Keine Ahnung von angeblicher Einigung mit Schröder
Eichel widerspricht der Expo-Defizit-Zusage

dpa BERLIN. Das Bundesfinanzministerium hat neuerliche Aussagen des niedersächsischen Ministerpräsidenten Sigmar Gabriel (SPD) zur Finanzierung des Expo-Defizits zurückgewiesen. Ein Sprecher bestand am Donnerstag auf der Halbierung des bisher angenommenen Defizits der Weltausstellung in Hannover von 2,4 Mrd. DM für den Bund und das Land Niedersachsen. Er widersprach damit der Erklärung Gabriels, der Bund wolle zwei Drittel übernehmen. Der Ministerpräsident bezog sich auf eine angebliche Einigung mit Bundeskanzler Gerhard Schröder (SPD).

Der Sprecher des Bundesfinanzministeriums sagte: "Es gibt zwischen dem Bund und Niedersachsen eine klare Vereinbarung. Die sieht die hälftige Teilung der Kosten vor. Es gibt für uns keinen Anlass, zur Zeit von dieser Vereinbarung abzuweichen.
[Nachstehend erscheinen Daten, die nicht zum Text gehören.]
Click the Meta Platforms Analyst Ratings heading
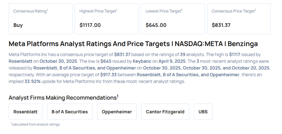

Jetzt müssen die exakten Zahlen des Defizits aufgearbeitet werden." Danach werde sich Eichel mit den Beteiligten zusammensetzen und die Situation bewerten.

Die Haushaltspolitiker der rot-grünen Koalition hatten am vergangenen Freitag zum Abschluss der Haushaltsberatungen für 2001 im Ausschuss gesagt, die Übernahme eines erhöhten Defizits sei nicht vorgesehen. Ausdrücklich sei der Auftrag für ein Gutachten erteilt worden, das die Kosten genau darlegen soll. Erst dann werde man weiter sehen. Nach Angaben aus Regierungskreisen ist frühestens Mitte Dezember mit präziseren Daten aus dieser Expertise zu rechnen.